The MPCA approved draft permits for Line 3 in February, but that decision was challenged by three environmental groups and two Ojibwe bands. So, the MPCA held a "contested case" hearing before a Minnesota administrative law judge, James LaFave.
He ruled in the MPCA's favor last month. The permit challengers "failed to prove" that construction of the pipeline would permanently impact water quality and wetlands, nor was there proof that the MPCA and Enbridge had undercounted the amount of wetland affected by the construction, LaFave wrote.
However, LaFave noted that the environmental groups and tribes "vehemently disagreed" with the MPCA's decision to limit the contested case to just five issues — and that he could make his judgment only on those issues.
"The issues raised by Line 3 challengers are very important and go to the ultimate question of whether the MPCA should grant the (water permit) certification," LaFave wrote.
Pipeline opponents said the MPCA should have reviewed contentions that new Line 3 would violate tribal treaty rights. They also criticized the MCPA's "narrow definition" of its own scope and authority as "arbitrary and capricious."
Groups that formally challenged the MPCA permits are: Friends of the Headwaters, Honor the Earth, the Sierra Club and the Red Lake and White Earth Ojibwe bands.
Earlier this week, the White Earth Band's Chairman Michael Fairbanks wrote MPCA Commissioner Laura Bishop asking that the MPCA suspend its regulatory process "in light of the world pandemic crisis of COVID l9."
Fairbanks wrote that White Earth is concerned about "a super-spreader event over a long winter where thousands of out-of-state people; pipeline workers and their armed security forces, environmental protectors and law enforcement — all come and hang out in the cold, and then hang out indoors at our public places in rural northern Minnesota."
Large protests against Line 3 may be in the offing.
Meanwhile, the virus' spread is accelerating in Minnesota and the state Wednesday recorded its single-day COVID-19 death record of 56.
Pranis, of the Laborers' union, said Enbridge has COVID-19 protocols for the construction site.
Enbridge has said the new pipeline is a critical safety enhancement. The current Line 3 is corroding and therefore running at only half capacity. The new pipeline would restore full oil flow.
Environmental groups and some Indian bands have said the pipeline — which follows a new route — would open a new region of pristine waters to the prospect of oil spills, as well as exacerbate climate change by allowing for more oil production.
The Minnesota Public Utilities Commission (PUC), the state's primary pipeline regulator, originally approved Line 3 in June 2018.
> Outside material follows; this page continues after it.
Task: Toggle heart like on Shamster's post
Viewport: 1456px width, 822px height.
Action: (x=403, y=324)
But its decision was unwound in 2019 when an appellate court shot down the PUC's blessing of the project's environmental impact statement (EIS) done by the Minnesota Department of Commerce. The commerce department retooled the EIS, which the PUC reapproved in February along with the pipeline itself.
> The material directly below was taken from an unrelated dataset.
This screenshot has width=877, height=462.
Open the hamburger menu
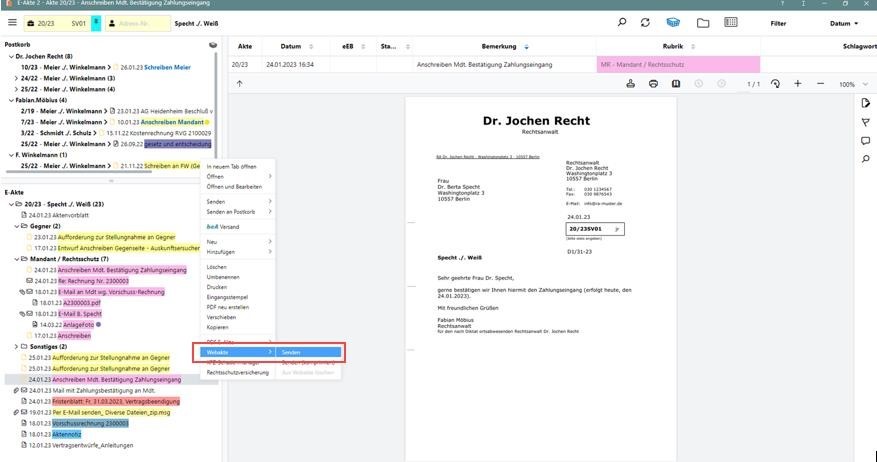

The commerce department serves both as a research arm of the PUC and a representative of the public interest before the PUC. In its latter role, the department has contended since 2017 that there isn't enough long-term oil demand to merit a new Line 3.
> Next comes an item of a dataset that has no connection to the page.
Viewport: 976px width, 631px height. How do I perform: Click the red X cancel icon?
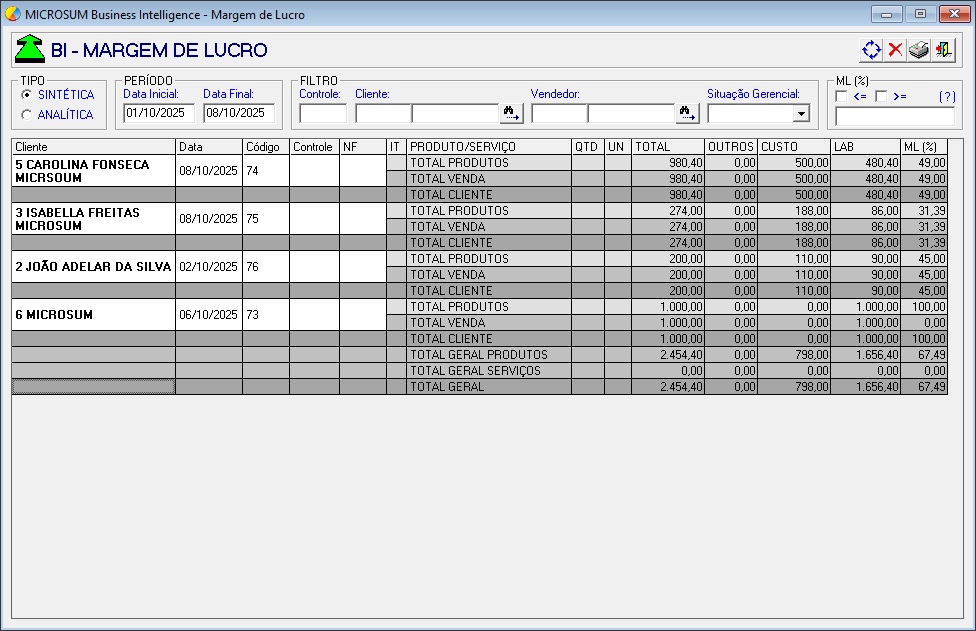coord(895,48)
In August, the commerce department appealed the PUC's approval of Line 3 to the Minnesota Court of Appeals. The department claims the PUC committed a "legal error" in its evaluation of the accuracy of Enbridge's long-term oil demand forecast because the company never submitted a proper forecast.
Honor the Earth, the Sierra Club, and Friends of the Headwaters, as well as the Red Lake and White Earth bands of Ojibwe, have also appealed the PUC's approval of both Line and the project's EIS. The appeals are scheduled to be heard next year.
If and when Enbridge starts construction, opponents could petition the appellate court for a temporary halt.